**** Document passage

I shamefacedly do not beta my stories. I have asked certain persons to check a finished chapter or two if the chapters are of particular importance or hard emotional stuff. I find it hard to share the writing until I find it is finished. Yet, conversely, I would be the first advocate any one using a beta to thrash out details. Maybe it is the fact much of Accipter was written in isolation due lack of easy access to internet at the time. With Kestrel there has come to be quite an attachment to the story and characters and l like revealing it to the small loyal readership – so tasking one of those readers as a beta would surely cost me!!

However, definite scenes and chapters of Kestrel were vastly improved by sharing them with kes7 who was fantastic and supportive in those important scenes. For a period, Steff and I made each other write some of the hard scenes for our respective series, a tit for tat type arrangement. Which makes it sound like it was some sort of choice in the matter for me. Steff cracked her whip and I jumped. However, it worked to jumpstart me on certain aspects of Kestrel’s endgames and to acknowledge some of the choices I would have to make. Steff has been sworn to secrecy however and as much as was revealed in the chapters written there’s bunch she never got. That was actually a very cool experience and it really is the kind of deadline, forced writing experience often needed to get writing done.

I would now be more inclined to share and discuss ideas pertaining say to new stories – such as the various series under the Watchtower umbrella because I’ve grown to appreciate the value of a beta and growing awareness of grammatical faults and the importance it plays.

********
**** Extracted material

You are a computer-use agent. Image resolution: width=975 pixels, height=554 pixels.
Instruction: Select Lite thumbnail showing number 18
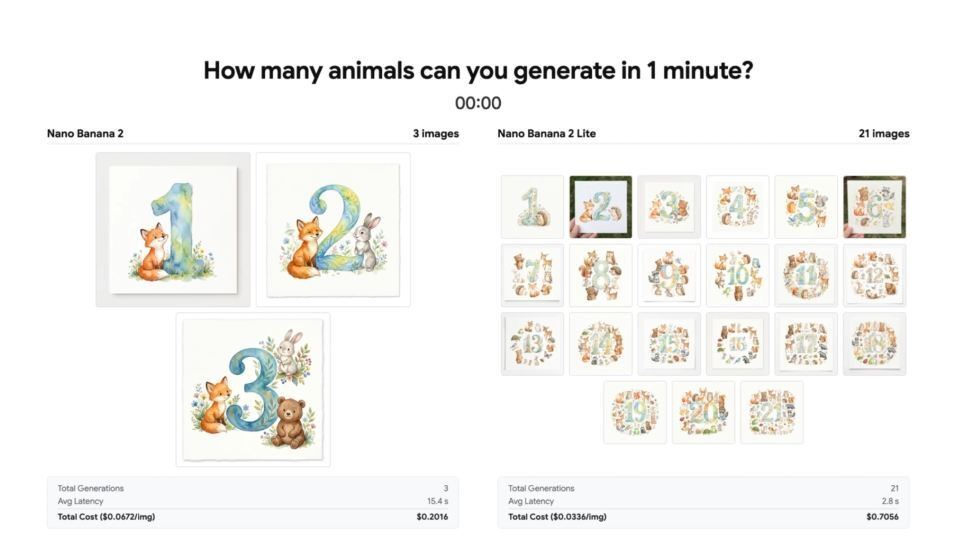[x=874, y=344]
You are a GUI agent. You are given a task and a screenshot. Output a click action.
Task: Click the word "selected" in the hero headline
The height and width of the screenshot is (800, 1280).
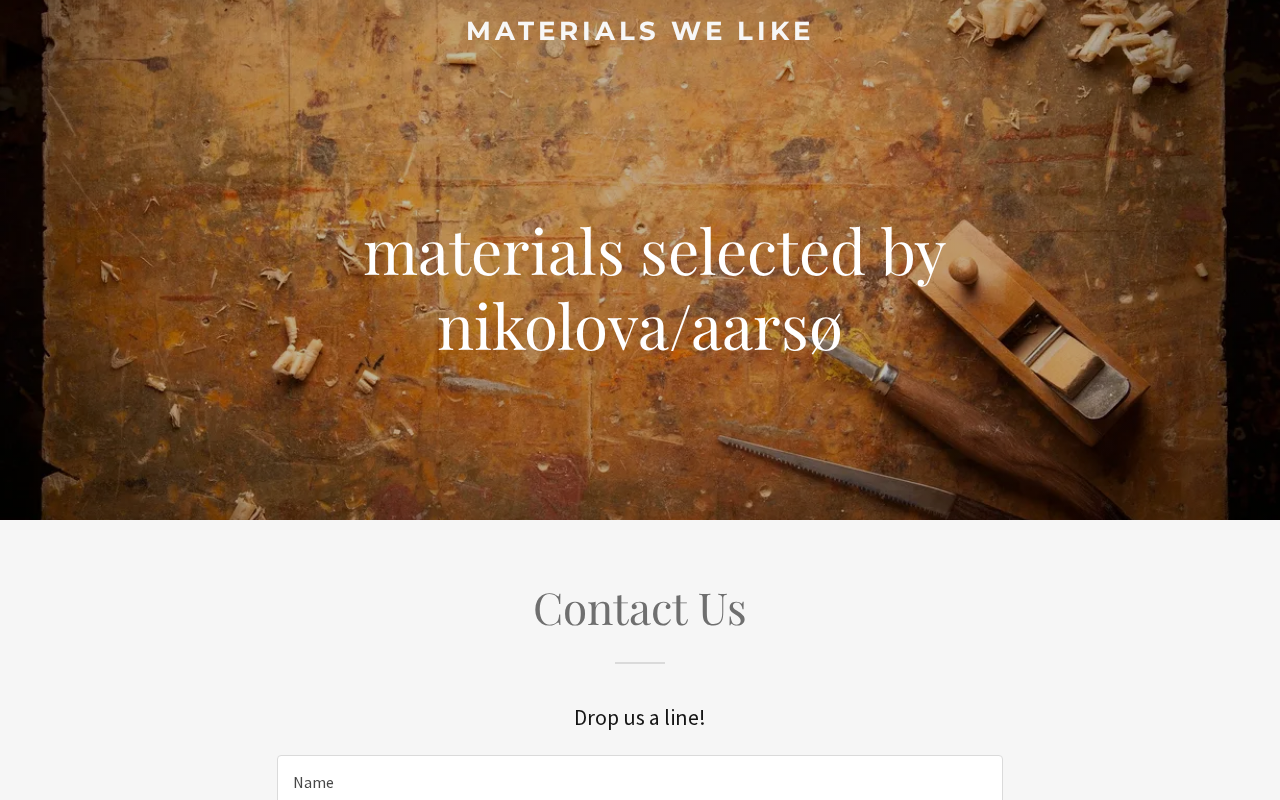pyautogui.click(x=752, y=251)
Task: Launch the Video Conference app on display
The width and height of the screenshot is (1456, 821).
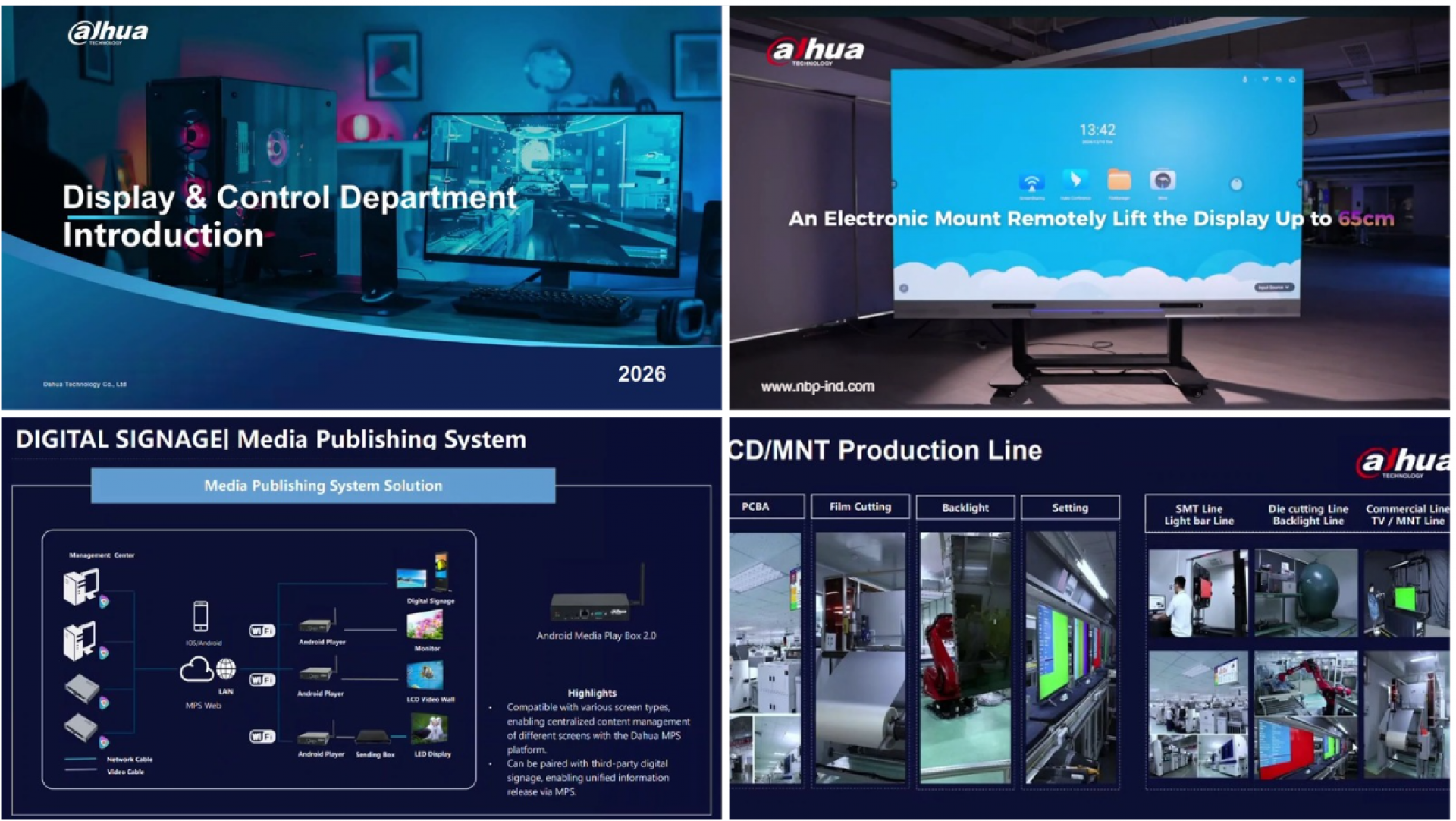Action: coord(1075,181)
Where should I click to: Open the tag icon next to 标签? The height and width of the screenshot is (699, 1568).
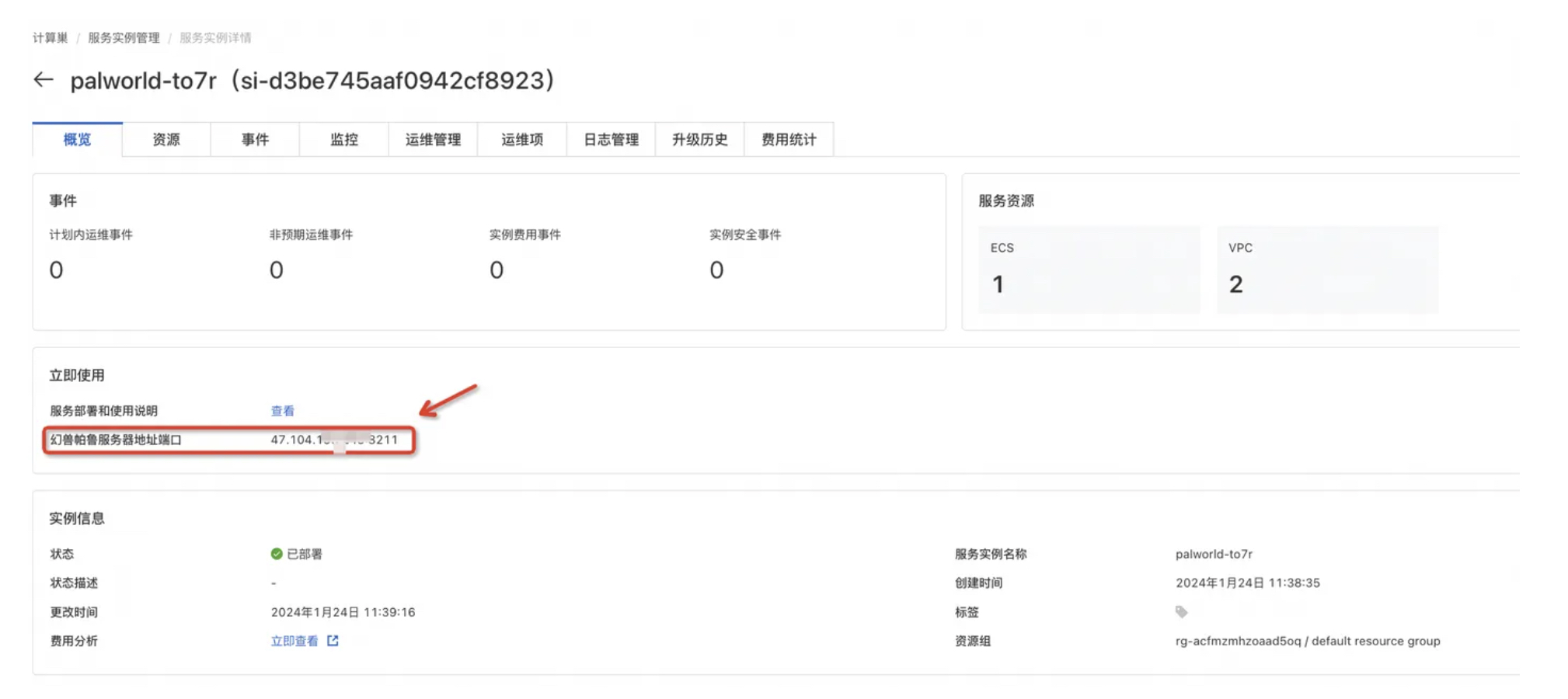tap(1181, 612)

********
**** Extracted material

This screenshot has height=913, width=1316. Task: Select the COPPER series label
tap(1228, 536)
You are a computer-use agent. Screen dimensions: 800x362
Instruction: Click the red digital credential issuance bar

********
**** Extracted material

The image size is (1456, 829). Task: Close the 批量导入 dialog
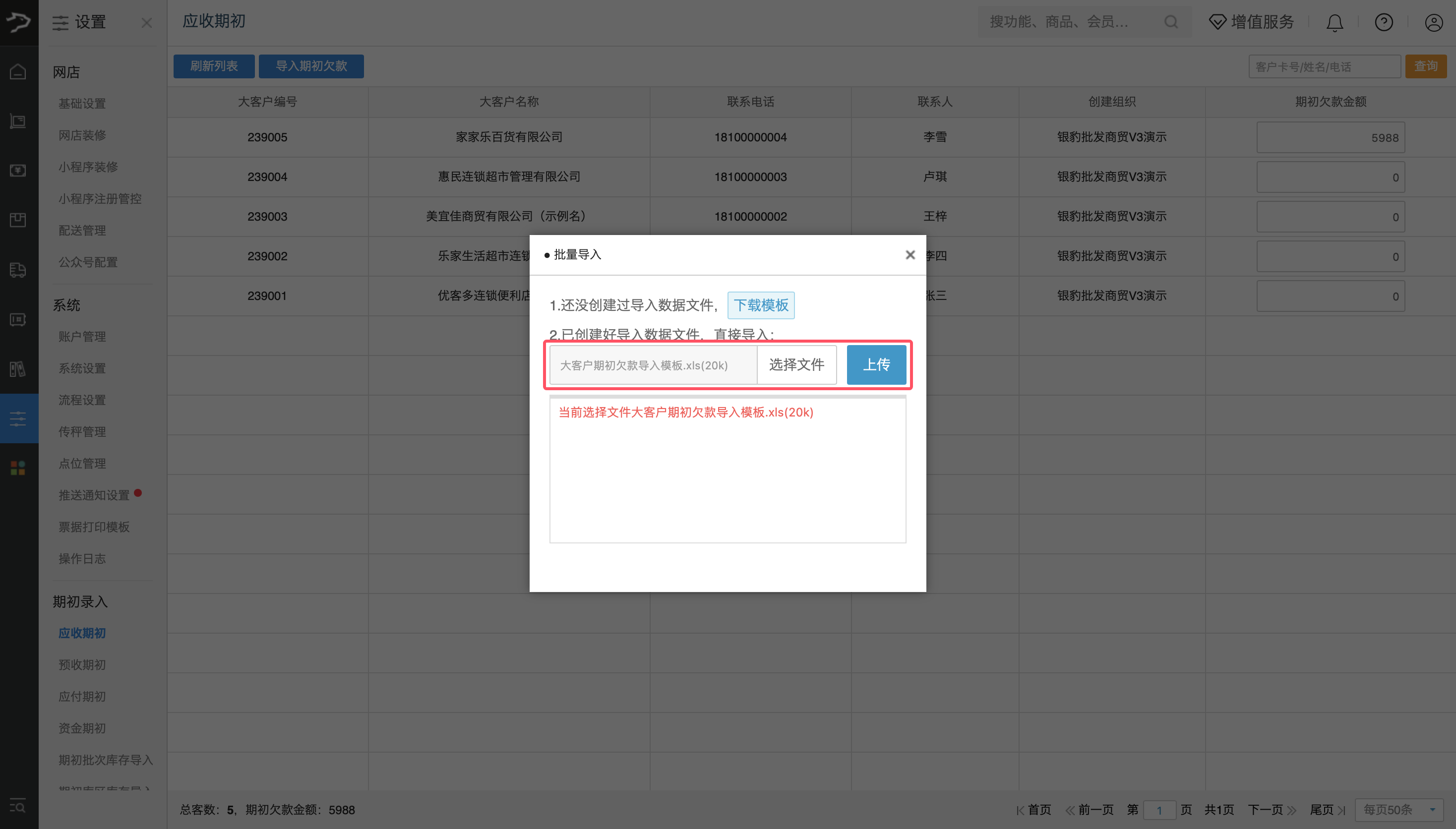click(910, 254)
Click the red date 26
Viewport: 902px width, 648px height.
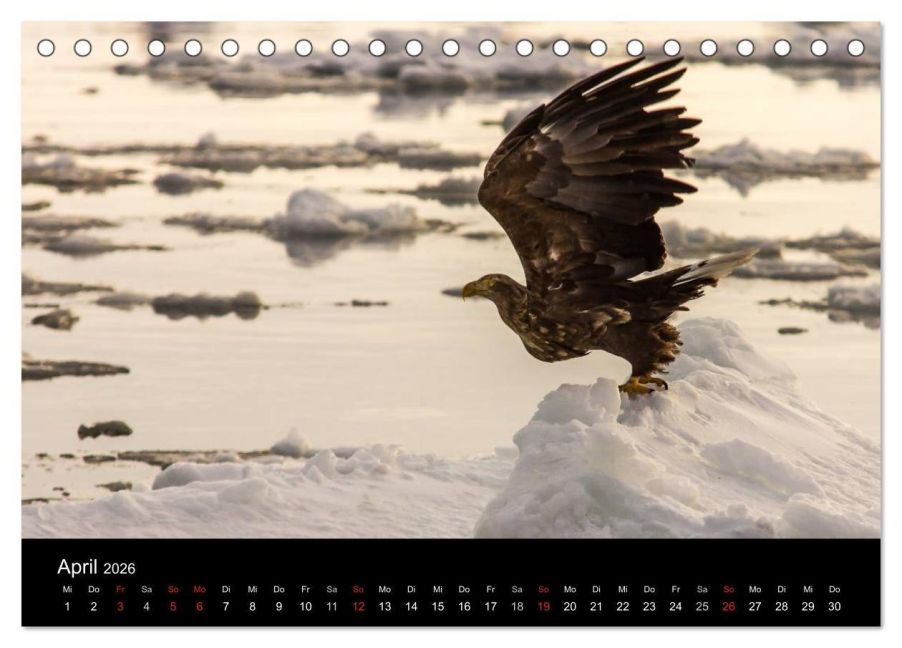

********

▸ What this exercise asks:
(a) In the writer's reflection on using beta readers, who helped improve certain scenes and chapters of Kestrel?
(b) Carry on the writer's reflection on using beta readers, picking up right after its final sentence.

▸ Results of the exercise:
(a) kes7

(b)
Lastly, it is a case of reading over the writing – be it short story, prompt, chapter, scene, and finding the beats and rhythm of the writing. I visualise it – either as onscreen or if acting it out on a stage. If I feel the various players all have something to offer then I am satisfied. If I find the scene has rises and falls in pace, pitch and tone then I’m happy out. And well then there’s those bits of writing that you do and make yourself squee at. Hee, hee. Those are rare gems but a sure joy.

 

What do you seek to explore when you write? Is the focus on characters, plot or theme?

 

Characters. Always the characters.
That said, I have of recent, within the Watchtower Universe, set out to explore certain story avenues and then created characters fitting to these story avenues. Watchtower is geared towards a number of plots and arcs within each series/story that will tie tentatively or explicitly to other stories in that shared universe, therefore the plot aspect is more important. This is a deliberate attempt by me to hone this aspect of my writing but always the characters are what thrust the story onwards. I simply want now to ensure I frame the characters within a larger plot and community.
Largely, my own writing style is that plot and character foster this community anyway. Kestrel began as a very simple plot but the characters were primary in its design and they’ve shaped a larger story by their development.

The characters are what engage me in the writing because they tend to develop and surprise me in ways I hadn’t anticipated. Whereas a planned story plot might get bogged down or become too complicated.

 

Care to tease our readers with any story plans you have in the pipeline?

 

There’s movement on finishing Kestrel but it won’t start up again until I am near finished as I don’t want to have drib and drabs false starts to it.However, I have the entirety of the Watchtower Universe with a wealth of different series and stories, characters and settings within it. From a frontier colony world story, a bounty hunter, a civilian cargo freighter crew, to a joint Cardassian/Federation colonisation and exploration expedition, to a Federation ship working within Cardassian space, to various border patrol vessels on the troubled patch of space, to a possible Cardassian crew ship, along with Cardassian personnel serving on Federation crews to Watchtower and its substations having their own stories. All culminating in a number of story plots that connect them or form part of a larger galactic plot.

 

Have you collaborated specifically here on Ad Astra (I’m not seeing it; please point me in the right direction if I have missed it)? Is there a universe you’re dying to write in?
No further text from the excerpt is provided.